Tudo isto contribuiu para que se aglutinassem quase 8500 pessoas na Grécia em limbo. Vivem em campos de detenção sobrelotados, para onde são enviadas automaticamente depois de desembarcarem — algo que as Nações Unidas se recusaram a aceitar, reduzindo a sua participação nesses centros a um mínimo. Em muitos destes locais não existe água ou saneamento, é comum avistar-se cobras e ratos e multiplicam-se tentativas de suicídio de requerentes de asilo aterrorizados pela ideia de regressarem à Turquia.  

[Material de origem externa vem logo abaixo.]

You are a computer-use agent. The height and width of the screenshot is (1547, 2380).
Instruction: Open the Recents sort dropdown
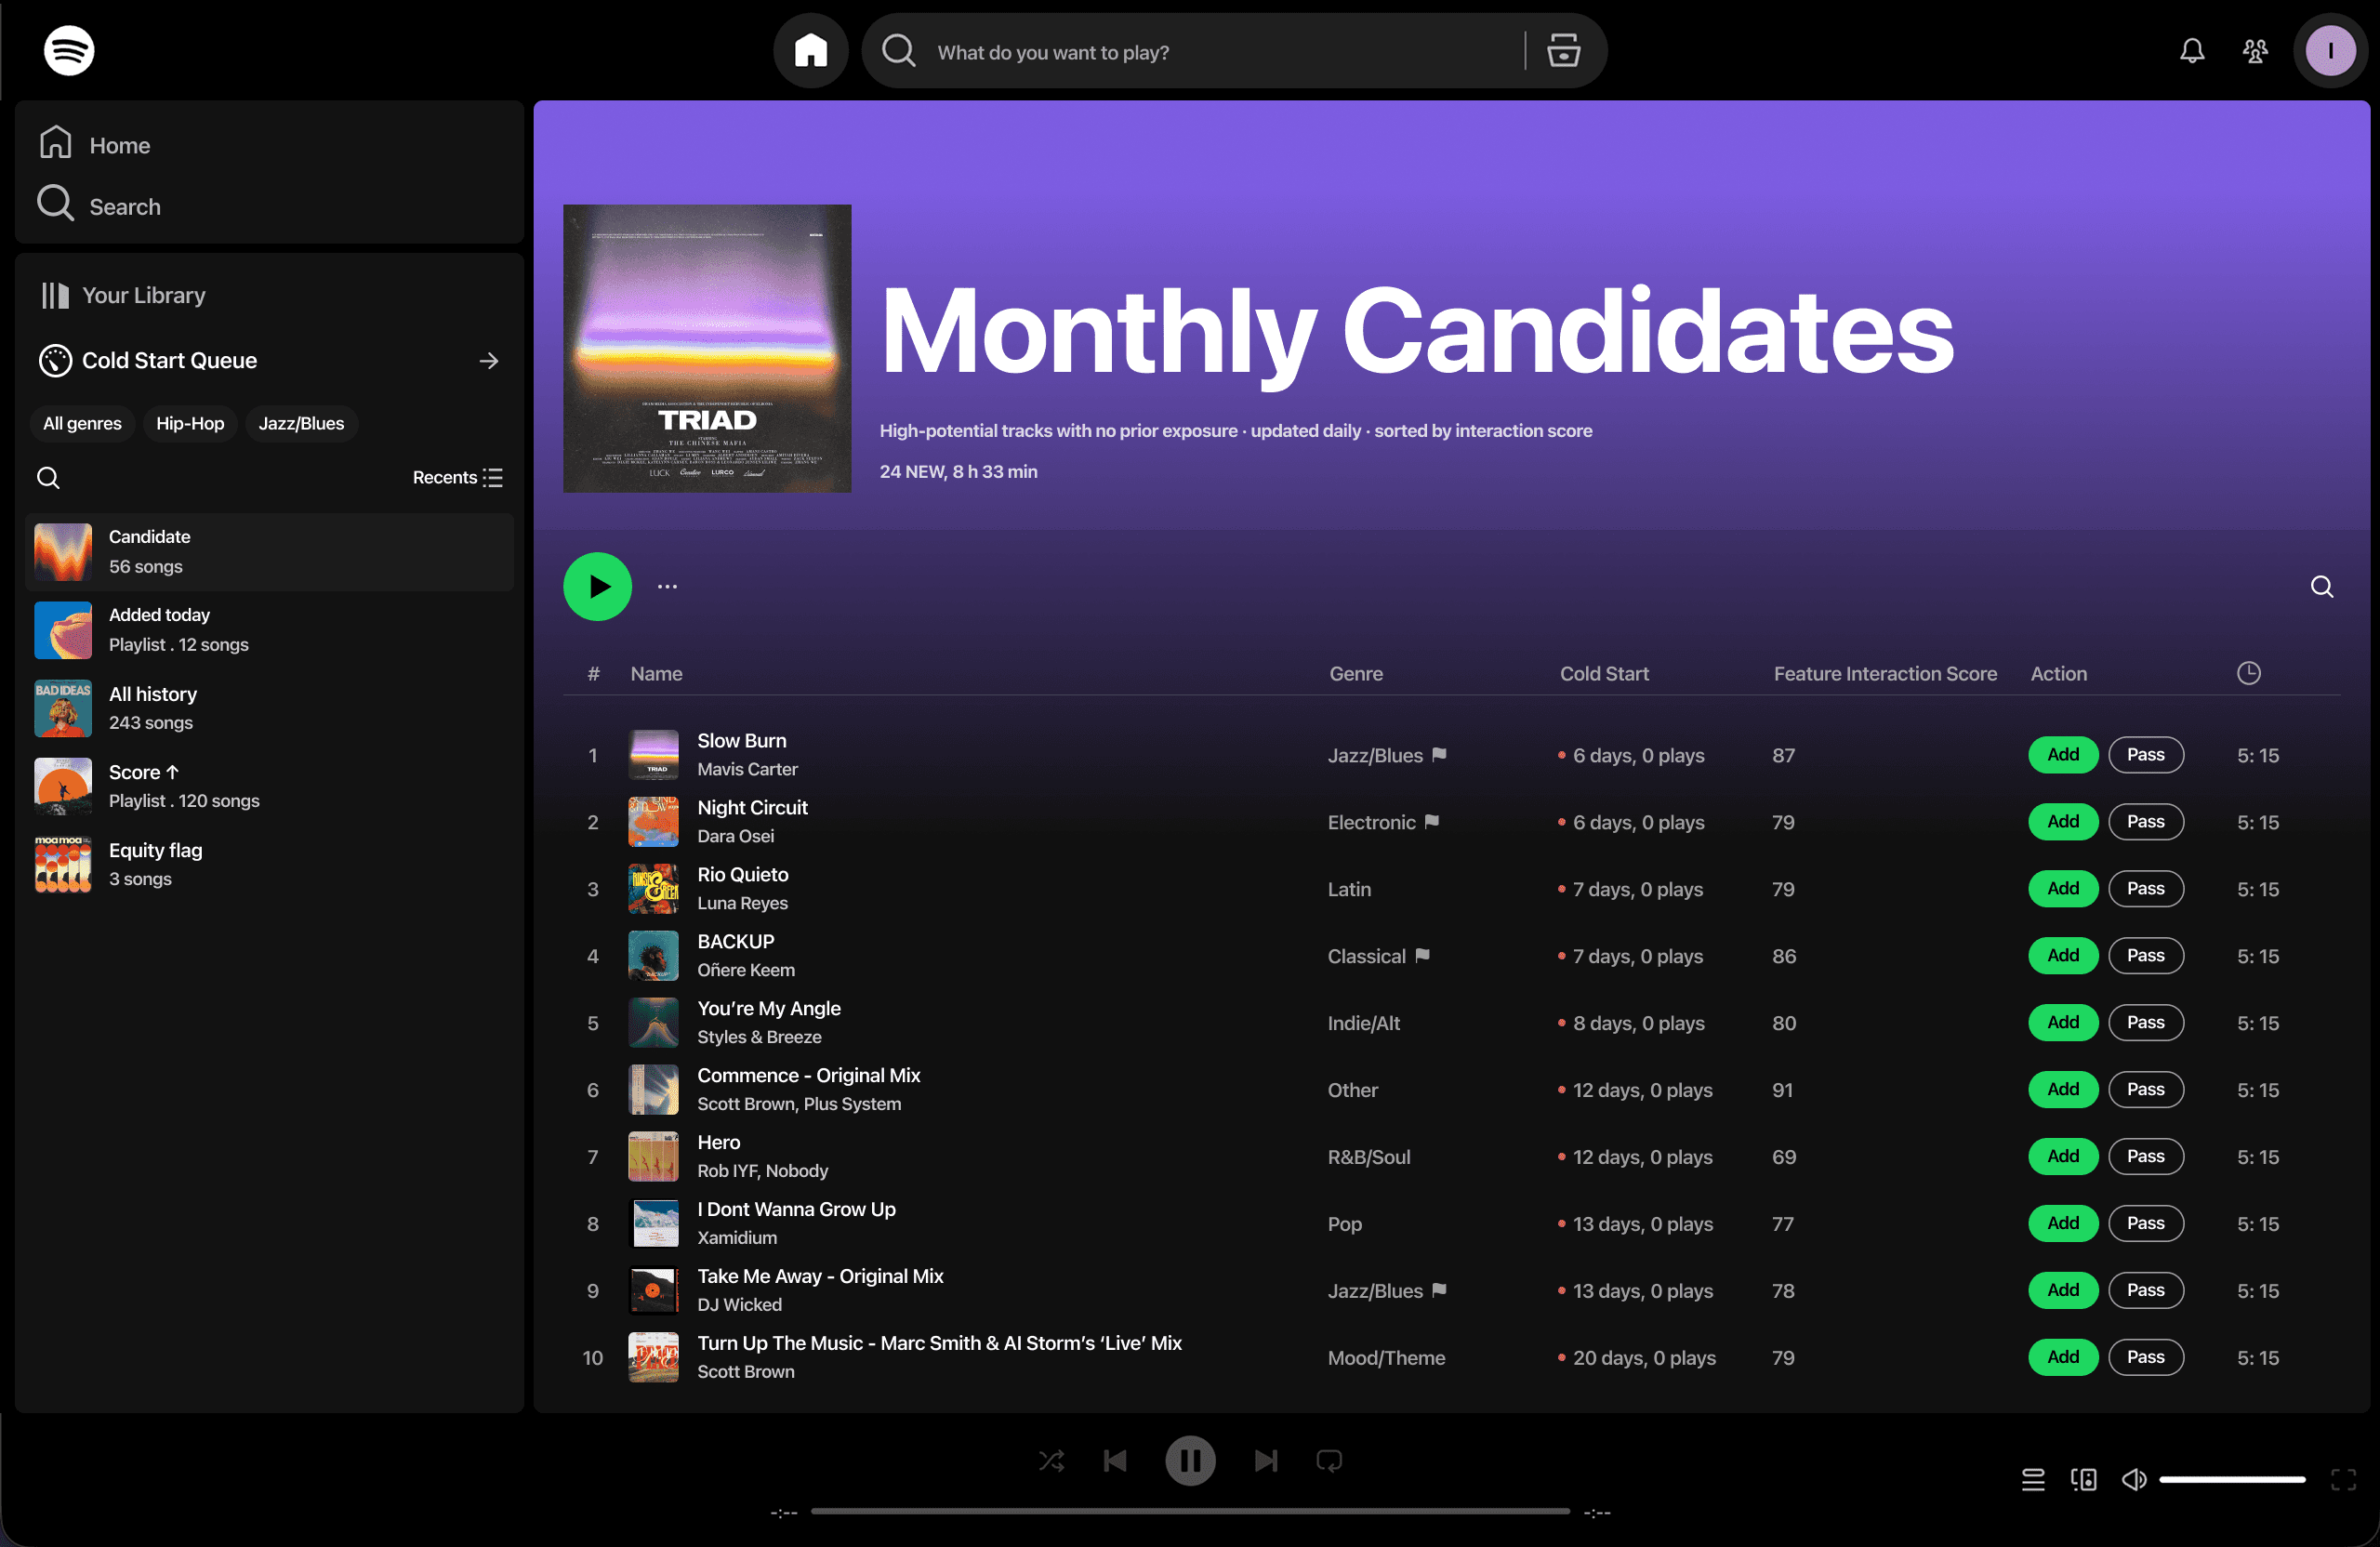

É lá que centenas de pessoas devem esperar uma decisão sobre os seus pedidos de asilo, mesmo que o sistema judicial grego esteja lento e atolado de processos, e que até agora tenha sido implacável em matéria de recursos: dos 57 casos de asilo que os tribunais quiseram recusar em primeira instância, só dois prevaleceram. Para corrigir esta situação, o Parlamento grego decidiu alterar esta semana dois dos júris do comité de recursos.

“O acordo entre a União Europeia e a Turquia cria um precedente perigoso para outros países que acolhem refugiados, enviando uma mensagem de que o cuidado de pessoas que foram forçadas a fugir de suas casas é opcional e de que podem pagar para não ter de dar asilo”, argumenta Jerome Oberreit. “O acordo nada faz para encorajar que os países vizinhos da Síria, que já acolhem milhões de refugiados, abram as suas fronteiras àqueles que mais necessitam.”

A MSF é uma das organizações mais importantes na acção humanitária no Mediterrâneo e Grécia. Só ao longo do último ano, o seu barco de socorro resgatou mais de 24 mil pessoas e é devido ao seu apoio que o acampamento improvisado por milhares de pessoas na fronteira com a Macedónia operou com algum grau de assistência humanitária. A organização diz que o corte de financiamento não vai afectar as suas operações, mesmo que se arrisque a perder mais de 60 milhões de euros no próximo ano, o montante que recebeu em 2015 de fundos comunitários, países da UE e Noruega, que é aqui incluída por integrar o espaço Schengen e a polícia europeia de fronteiras, Frontex.